Description of problem: The multihost connectahon testsuite is passing for both client and server on rawhide-20060908, but when running as the server I am seeing avc error messages from running portmap. http://rhts.lab.boston.redhat.com/cgi-bin/rhts/test_log.cgi?id=815552 Version-Release number of selected component (if applicable): rawhide-20060908 kernel-2.6.17-1.2630.fc6.i686 nfs-utils-1.0.9-5.fc6.i386 How reproducible: Everytime Additional info: This also happens with the RHEL5 Beta device eth1 left promiscuous mode audit(1157717260.967:99): dev=eth1 prom=0 old_prom=256 auid=4294967295 audit(1157717278.228:100): avc: denied { append } for pid=5049 comm="portmap" name="tmp.Tf4985" dev=sda2 ino=362932 scontext=system_u:system_r:portmap_t:s0 tcontext=system_u:object_r:initrc_tmp_t:s0 tclass=file audit(1157717278.340:101): avc: denied { append } for pid=5049 comm="portmap" name="tmp.Tf4985" dev=sda2 ino=362932 scontext=system_u:system_r:portmap_t:s0 tcontext=system_u:object_r:initrc_tmp_t:s0 tclass=file Installing knfsd (copyright (C) 1996 okir.de).

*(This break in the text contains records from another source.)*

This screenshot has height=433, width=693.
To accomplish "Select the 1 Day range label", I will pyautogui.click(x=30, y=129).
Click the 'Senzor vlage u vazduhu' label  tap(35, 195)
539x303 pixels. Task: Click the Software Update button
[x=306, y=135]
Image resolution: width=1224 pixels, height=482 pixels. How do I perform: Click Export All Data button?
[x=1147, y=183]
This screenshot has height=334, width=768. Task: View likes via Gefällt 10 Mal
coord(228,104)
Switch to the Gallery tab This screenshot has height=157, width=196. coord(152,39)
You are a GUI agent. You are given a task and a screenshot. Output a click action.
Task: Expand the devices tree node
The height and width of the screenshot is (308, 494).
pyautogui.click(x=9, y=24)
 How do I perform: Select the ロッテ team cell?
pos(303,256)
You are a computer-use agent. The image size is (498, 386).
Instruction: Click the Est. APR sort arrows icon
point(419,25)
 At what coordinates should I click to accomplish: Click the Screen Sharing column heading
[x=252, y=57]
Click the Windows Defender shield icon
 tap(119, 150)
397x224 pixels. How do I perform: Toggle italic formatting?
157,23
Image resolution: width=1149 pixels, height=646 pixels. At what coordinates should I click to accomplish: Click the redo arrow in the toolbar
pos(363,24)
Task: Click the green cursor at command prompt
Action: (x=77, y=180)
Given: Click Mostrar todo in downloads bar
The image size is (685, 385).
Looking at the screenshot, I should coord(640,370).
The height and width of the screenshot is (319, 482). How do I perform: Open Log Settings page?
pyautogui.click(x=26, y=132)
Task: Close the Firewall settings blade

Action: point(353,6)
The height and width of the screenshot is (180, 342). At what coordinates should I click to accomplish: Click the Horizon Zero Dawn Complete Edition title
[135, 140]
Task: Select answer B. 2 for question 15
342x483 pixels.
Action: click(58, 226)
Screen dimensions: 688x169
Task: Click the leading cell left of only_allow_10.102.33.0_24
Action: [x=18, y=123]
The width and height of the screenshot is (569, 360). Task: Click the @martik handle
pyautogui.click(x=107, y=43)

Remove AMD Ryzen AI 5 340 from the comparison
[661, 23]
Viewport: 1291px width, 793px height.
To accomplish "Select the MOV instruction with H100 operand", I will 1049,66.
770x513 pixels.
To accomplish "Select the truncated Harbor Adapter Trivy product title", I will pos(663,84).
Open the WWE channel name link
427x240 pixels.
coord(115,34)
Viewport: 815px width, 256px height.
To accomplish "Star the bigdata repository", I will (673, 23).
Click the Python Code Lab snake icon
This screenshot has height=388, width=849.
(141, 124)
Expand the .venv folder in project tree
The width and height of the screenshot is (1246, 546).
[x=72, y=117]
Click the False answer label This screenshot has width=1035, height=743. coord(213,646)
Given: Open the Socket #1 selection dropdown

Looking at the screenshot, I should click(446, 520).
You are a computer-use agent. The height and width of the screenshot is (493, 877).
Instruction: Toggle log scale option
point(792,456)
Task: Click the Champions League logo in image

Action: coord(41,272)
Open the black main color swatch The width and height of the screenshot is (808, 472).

SELinux: initialized (dev nfsd, type nfsd), uses genfs_contexts NFSD: Using /var/lib/nfs/v4recovery as the NFSv4 state recovery directory NFSD: starting 90-second grace period
Is portmap actually trying to write to a tmp file created in init? Or is this tmp file just grabbing STDOUT, and therefor portmap tries to talk to the TTY and this gets caught. If it is the second, it can probably be ignored since this will only happen in the test scenario.
Dan, any clue?
Yes, read Comment #1
the portmapper is opening /dev/null then dups stdin, stdout, and stderr iff the open is successful... which in this case it appears the open fails... so this is not fatal but its seems a bit over kill to stop process from opening /dev/null... imho...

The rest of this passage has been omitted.